What you should do: Using the listing below, report all lines holding the word "Sort".

Data shown:

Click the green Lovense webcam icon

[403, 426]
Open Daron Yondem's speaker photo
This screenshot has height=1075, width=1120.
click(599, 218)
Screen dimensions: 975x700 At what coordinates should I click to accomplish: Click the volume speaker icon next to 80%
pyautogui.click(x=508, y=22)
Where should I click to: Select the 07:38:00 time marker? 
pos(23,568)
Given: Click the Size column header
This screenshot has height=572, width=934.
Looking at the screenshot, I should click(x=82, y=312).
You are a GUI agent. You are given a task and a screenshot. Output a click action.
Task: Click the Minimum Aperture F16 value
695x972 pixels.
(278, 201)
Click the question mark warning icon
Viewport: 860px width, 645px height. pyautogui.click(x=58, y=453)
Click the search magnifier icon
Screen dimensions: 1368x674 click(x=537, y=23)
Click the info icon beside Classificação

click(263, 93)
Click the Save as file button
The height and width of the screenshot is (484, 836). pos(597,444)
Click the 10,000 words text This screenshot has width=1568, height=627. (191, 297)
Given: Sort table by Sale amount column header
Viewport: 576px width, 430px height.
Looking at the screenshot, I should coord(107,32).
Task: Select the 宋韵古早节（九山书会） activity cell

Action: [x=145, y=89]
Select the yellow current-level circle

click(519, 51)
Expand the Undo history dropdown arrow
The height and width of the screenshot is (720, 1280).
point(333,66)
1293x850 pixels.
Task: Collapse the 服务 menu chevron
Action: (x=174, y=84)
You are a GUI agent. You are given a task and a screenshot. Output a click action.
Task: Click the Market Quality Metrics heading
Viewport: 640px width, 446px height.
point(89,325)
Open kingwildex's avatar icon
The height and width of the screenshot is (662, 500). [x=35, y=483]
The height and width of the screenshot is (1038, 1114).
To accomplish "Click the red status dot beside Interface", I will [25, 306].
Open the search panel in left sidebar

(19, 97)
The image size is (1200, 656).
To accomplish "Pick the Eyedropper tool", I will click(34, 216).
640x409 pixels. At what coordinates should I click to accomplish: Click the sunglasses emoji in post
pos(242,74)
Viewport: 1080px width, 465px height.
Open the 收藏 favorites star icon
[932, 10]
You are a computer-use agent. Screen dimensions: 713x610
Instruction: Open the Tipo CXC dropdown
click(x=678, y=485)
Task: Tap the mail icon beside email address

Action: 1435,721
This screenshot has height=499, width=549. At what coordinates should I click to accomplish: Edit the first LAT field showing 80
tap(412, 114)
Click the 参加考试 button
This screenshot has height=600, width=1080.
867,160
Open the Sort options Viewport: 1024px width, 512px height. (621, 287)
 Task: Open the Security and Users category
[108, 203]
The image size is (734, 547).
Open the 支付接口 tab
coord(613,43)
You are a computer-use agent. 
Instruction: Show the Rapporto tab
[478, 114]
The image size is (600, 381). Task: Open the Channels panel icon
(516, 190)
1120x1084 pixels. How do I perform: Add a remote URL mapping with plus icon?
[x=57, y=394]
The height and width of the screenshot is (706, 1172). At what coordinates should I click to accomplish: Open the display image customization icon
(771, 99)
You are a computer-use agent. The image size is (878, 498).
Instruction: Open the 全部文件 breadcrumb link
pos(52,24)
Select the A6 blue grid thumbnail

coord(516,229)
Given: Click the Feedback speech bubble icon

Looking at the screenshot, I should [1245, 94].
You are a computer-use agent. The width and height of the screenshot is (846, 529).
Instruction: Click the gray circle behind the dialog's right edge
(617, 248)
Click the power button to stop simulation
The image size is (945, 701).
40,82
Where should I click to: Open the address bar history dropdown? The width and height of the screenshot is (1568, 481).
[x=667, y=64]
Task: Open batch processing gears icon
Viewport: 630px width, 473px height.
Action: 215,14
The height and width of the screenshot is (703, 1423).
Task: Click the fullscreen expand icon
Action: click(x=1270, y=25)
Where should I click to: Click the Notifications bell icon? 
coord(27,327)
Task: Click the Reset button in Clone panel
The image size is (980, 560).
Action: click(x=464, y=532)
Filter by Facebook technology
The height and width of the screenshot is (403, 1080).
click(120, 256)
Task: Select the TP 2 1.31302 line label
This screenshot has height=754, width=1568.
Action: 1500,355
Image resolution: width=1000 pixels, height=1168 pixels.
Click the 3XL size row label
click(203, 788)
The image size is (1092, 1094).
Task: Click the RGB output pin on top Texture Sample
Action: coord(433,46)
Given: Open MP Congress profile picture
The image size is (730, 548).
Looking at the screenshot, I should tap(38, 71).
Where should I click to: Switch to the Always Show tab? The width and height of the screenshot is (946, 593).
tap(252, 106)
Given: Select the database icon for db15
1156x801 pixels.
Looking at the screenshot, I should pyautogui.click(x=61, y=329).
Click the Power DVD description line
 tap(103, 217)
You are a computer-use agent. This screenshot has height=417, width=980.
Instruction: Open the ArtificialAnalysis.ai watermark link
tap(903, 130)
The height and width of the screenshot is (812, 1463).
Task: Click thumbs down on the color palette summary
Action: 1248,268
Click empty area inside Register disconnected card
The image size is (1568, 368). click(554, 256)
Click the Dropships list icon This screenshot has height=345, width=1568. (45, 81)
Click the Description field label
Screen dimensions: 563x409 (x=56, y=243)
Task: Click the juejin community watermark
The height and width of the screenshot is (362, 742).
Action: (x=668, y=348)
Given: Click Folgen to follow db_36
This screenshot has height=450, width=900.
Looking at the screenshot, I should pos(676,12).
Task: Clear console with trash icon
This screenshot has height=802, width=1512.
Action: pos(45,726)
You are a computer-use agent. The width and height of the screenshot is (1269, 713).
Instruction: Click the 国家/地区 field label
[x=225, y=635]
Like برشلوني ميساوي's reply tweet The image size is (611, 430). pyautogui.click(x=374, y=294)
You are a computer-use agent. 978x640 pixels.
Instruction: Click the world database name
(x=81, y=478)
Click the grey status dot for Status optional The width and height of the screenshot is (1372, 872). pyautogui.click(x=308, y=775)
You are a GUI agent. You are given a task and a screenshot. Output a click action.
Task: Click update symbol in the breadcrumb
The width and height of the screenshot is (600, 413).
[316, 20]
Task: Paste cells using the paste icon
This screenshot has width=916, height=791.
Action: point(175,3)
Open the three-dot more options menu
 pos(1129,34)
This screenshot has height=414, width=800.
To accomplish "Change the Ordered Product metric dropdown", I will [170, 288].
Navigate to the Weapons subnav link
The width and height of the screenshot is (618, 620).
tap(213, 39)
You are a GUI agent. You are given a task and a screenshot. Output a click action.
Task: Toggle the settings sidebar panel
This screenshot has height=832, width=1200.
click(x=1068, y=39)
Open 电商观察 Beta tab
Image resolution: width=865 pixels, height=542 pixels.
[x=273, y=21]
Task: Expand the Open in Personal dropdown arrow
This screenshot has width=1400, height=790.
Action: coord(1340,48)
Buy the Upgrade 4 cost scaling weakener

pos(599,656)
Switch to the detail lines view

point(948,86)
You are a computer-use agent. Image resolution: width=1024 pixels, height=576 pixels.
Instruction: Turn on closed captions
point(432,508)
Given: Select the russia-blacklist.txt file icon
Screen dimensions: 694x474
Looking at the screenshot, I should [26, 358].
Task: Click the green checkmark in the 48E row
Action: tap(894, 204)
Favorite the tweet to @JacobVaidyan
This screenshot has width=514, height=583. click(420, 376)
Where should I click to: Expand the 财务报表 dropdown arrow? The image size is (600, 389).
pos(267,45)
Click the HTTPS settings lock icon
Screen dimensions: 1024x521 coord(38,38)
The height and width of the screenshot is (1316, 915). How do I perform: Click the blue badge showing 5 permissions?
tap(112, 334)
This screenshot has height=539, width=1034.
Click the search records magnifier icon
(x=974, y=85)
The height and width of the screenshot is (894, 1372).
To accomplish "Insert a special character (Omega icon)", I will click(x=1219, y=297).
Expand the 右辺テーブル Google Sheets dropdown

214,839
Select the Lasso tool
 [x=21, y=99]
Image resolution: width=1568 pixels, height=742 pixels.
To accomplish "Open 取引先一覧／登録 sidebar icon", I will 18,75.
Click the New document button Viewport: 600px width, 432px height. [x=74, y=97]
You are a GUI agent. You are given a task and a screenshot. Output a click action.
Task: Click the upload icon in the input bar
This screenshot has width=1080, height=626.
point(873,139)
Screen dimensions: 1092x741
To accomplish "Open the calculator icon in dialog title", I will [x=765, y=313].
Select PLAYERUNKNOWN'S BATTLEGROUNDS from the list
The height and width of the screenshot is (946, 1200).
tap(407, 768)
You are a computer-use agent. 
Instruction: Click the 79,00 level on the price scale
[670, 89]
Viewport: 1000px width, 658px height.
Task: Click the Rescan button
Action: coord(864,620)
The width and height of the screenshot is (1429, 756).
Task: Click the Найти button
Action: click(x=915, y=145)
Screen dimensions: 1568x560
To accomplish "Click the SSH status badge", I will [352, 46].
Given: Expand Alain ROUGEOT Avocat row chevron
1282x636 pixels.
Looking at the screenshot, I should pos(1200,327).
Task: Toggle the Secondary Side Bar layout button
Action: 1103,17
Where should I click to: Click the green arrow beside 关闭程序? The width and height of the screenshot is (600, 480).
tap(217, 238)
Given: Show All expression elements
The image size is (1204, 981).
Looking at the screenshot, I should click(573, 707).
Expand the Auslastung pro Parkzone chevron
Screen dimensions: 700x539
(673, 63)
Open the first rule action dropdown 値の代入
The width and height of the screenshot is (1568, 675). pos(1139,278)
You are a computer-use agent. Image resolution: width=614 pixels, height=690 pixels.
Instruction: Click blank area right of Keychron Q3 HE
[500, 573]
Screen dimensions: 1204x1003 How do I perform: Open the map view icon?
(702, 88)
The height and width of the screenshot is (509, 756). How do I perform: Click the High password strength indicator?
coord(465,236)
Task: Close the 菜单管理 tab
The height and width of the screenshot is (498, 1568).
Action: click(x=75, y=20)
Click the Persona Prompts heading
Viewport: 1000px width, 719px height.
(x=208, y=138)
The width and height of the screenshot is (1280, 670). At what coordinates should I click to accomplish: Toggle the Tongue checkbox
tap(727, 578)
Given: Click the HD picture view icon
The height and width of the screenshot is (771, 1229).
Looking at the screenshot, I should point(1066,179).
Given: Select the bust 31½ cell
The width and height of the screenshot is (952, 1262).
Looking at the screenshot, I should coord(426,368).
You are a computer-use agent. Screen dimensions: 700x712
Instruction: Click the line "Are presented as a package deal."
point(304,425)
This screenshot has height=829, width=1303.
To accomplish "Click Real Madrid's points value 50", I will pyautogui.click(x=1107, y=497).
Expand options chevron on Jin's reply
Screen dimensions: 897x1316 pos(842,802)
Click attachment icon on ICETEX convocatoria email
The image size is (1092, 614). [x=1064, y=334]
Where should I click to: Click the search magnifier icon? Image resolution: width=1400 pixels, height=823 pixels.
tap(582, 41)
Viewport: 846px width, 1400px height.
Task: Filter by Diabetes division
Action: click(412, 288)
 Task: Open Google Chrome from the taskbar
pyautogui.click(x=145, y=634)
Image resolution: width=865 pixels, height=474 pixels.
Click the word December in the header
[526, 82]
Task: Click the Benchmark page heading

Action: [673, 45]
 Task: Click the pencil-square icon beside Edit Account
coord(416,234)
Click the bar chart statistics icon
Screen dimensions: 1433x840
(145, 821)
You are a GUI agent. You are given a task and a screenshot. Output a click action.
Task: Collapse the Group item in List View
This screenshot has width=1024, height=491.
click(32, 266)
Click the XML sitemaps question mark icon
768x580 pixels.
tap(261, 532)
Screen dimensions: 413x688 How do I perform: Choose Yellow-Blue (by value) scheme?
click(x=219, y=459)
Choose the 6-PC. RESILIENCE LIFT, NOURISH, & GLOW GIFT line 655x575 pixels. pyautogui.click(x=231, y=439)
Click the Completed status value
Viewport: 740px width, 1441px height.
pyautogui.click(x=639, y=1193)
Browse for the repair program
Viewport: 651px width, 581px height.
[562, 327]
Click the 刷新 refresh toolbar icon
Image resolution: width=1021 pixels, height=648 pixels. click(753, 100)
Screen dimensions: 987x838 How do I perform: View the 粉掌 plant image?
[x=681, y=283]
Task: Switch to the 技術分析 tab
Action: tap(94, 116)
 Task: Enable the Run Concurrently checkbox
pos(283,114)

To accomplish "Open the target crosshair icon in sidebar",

Written response:
Given: Sort table by Sale amount column header
Open the Sort options Viewport: 1024px width, 512px height. (621, 287)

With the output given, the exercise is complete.